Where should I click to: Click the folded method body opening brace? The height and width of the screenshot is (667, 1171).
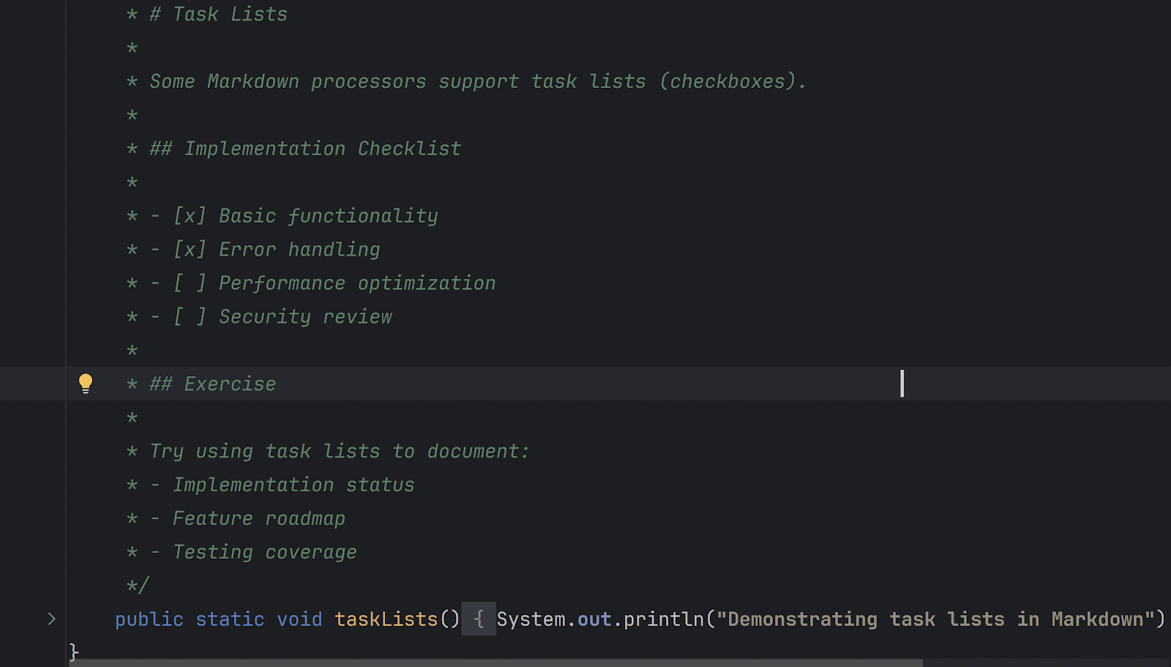click(x=479, y=619)
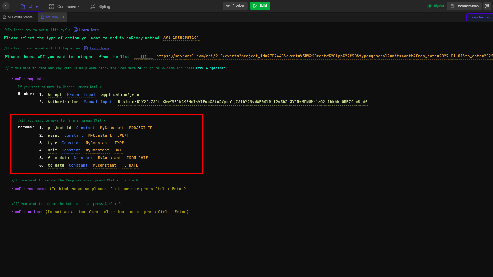Close the onReady tab
The width and height of the screenshot is (493, 277).
(x=62, y=17)
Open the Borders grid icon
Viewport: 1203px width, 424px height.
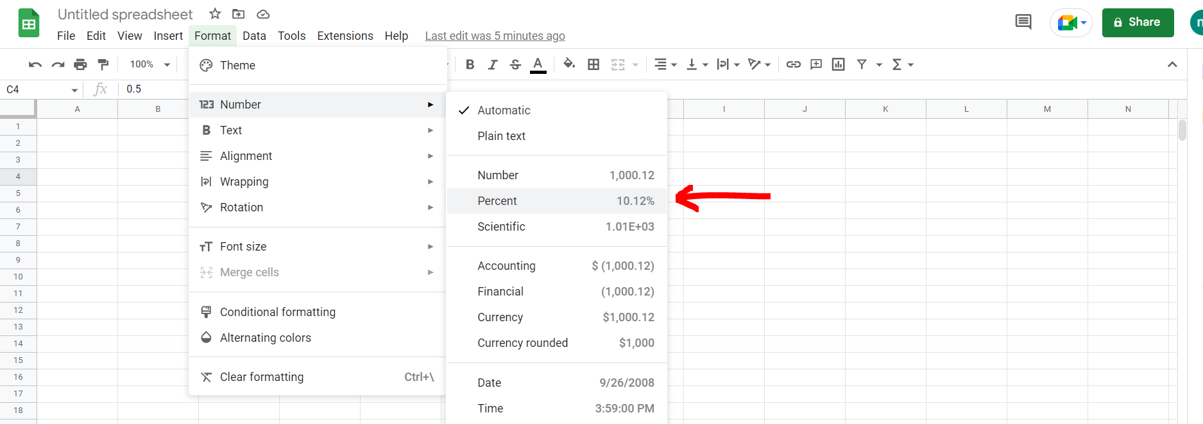tap(593, 64)
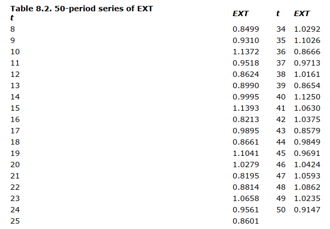Select the row label for period 8
Screen dimensions: 330x229
coord(13,28)
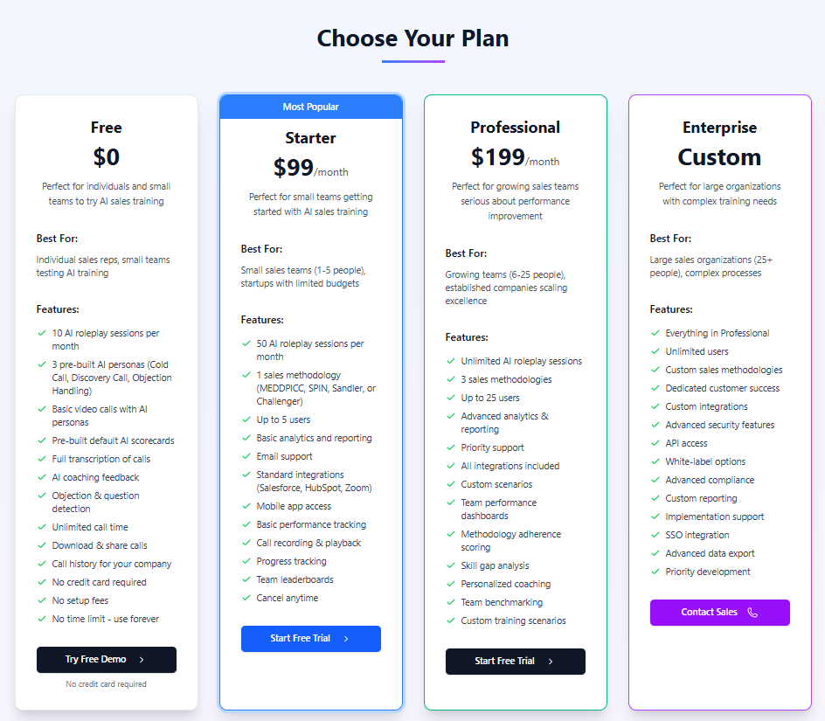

==*==

Required work:
Restate each entry word for word, please, but drop any images it holds.

Written answer:
Where should I click to: Click the folded method body opening brace? The height and width of the screenshot is (667, 1171).
click(x=479, y=619)
Close the onReady tab
The width and height of the screenshot is (493, 277).
(x=62, y=17)
Open the Borders grid icon
Viewport: 1203px width, 424px height.
tap(593, 64)
Select the row label for period 8
Screen dimensions: 330x229
coord(13,28)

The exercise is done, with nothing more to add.